[Saved data entries]
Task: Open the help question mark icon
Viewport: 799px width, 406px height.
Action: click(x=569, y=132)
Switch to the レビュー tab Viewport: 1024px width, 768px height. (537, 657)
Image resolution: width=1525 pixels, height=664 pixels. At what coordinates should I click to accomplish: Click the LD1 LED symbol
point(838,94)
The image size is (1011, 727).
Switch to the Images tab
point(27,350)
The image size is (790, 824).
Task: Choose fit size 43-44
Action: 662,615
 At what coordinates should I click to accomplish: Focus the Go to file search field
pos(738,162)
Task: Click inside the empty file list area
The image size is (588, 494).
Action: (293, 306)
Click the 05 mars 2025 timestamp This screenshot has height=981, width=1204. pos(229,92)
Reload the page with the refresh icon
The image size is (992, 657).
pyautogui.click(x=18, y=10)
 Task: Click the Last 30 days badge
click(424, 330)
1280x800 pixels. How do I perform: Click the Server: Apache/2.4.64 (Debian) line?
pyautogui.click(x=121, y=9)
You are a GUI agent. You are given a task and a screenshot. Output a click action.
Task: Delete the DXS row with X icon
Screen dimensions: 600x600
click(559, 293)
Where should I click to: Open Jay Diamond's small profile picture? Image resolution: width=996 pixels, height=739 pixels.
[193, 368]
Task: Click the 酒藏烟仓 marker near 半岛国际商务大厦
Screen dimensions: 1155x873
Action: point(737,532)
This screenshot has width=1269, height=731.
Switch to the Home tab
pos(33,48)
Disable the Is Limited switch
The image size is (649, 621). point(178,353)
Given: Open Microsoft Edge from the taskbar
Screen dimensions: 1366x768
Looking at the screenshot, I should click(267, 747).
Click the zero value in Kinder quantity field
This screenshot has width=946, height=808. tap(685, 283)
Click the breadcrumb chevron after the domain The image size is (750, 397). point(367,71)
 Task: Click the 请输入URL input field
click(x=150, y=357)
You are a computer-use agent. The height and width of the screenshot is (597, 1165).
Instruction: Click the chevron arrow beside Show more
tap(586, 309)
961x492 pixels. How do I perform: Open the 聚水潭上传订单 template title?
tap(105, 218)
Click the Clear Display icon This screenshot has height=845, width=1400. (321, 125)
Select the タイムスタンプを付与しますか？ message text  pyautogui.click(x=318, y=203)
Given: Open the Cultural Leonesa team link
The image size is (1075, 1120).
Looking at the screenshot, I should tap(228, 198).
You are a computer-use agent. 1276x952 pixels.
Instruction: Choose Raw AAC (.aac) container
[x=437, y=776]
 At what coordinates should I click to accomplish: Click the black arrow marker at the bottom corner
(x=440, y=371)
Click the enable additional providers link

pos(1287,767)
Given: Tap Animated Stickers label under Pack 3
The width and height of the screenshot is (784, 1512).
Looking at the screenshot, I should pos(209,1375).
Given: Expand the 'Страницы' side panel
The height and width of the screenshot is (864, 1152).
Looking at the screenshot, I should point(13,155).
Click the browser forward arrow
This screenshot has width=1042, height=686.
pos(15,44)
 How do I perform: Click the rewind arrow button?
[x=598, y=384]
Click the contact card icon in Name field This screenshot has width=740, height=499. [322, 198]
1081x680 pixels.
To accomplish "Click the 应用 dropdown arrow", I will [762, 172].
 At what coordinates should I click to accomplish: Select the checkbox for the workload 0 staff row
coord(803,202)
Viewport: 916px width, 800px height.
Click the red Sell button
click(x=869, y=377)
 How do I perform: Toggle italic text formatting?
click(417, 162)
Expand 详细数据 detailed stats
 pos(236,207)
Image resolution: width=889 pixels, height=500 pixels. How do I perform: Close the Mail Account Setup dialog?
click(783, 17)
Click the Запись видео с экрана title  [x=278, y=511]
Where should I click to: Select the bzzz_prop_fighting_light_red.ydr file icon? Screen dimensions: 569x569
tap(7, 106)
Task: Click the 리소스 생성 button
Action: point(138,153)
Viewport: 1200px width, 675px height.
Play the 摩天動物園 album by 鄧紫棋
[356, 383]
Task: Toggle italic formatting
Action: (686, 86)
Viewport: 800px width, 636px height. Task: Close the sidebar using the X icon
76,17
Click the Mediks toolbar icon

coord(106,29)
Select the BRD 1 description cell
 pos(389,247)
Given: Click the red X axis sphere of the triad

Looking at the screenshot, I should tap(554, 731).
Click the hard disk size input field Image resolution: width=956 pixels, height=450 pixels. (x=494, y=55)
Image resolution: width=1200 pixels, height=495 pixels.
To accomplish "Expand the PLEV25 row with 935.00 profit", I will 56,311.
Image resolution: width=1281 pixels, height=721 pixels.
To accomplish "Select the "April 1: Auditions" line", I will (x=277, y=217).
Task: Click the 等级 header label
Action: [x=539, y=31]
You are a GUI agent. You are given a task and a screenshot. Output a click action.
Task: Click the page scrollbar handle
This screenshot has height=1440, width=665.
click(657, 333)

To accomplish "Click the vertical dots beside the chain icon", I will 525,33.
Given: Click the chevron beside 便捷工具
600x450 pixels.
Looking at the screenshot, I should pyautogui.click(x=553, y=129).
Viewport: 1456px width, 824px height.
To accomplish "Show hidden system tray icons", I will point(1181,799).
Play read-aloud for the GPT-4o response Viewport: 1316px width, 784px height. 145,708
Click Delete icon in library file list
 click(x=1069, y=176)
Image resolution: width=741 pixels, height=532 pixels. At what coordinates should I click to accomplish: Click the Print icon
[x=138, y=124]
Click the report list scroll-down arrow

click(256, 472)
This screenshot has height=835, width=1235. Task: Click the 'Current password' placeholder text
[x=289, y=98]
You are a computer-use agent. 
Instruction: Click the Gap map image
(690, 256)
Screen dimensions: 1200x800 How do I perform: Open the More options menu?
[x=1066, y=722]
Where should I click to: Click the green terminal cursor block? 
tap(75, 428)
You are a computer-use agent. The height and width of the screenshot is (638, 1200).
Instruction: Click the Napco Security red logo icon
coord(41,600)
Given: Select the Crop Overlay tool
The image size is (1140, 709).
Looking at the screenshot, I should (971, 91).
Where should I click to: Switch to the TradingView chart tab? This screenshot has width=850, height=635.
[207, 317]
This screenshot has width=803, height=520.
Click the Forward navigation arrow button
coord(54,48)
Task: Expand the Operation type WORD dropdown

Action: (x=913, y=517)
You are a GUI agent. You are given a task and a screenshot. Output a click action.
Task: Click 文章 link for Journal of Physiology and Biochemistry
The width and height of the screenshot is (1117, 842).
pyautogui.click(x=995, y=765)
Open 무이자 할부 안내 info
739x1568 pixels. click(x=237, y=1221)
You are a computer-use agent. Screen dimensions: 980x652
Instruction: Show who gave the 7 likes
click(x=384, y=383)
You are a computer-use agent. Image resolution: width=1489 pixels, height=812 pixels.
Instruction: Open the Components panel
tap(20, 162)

TASK DESCRIPTION
From the line holding "Given: Open Microsoft Edge from the taskbar" to the line holding "Click the breadcrumb", inclusive, restate each line above exactly as written.

COMPLETED EXERCISE
Given: Open Microsoft Edge from the taskbar
Screen dimensions: 1366x768
Looking at the screenshot, I should click(267, 747).
Click the zero value in Kinder quantity field
This screenshot has width=946, height=808. tap(685, 283)
Click the breadcrumb chevron after the domain The image size is (750, 397). point(367,71)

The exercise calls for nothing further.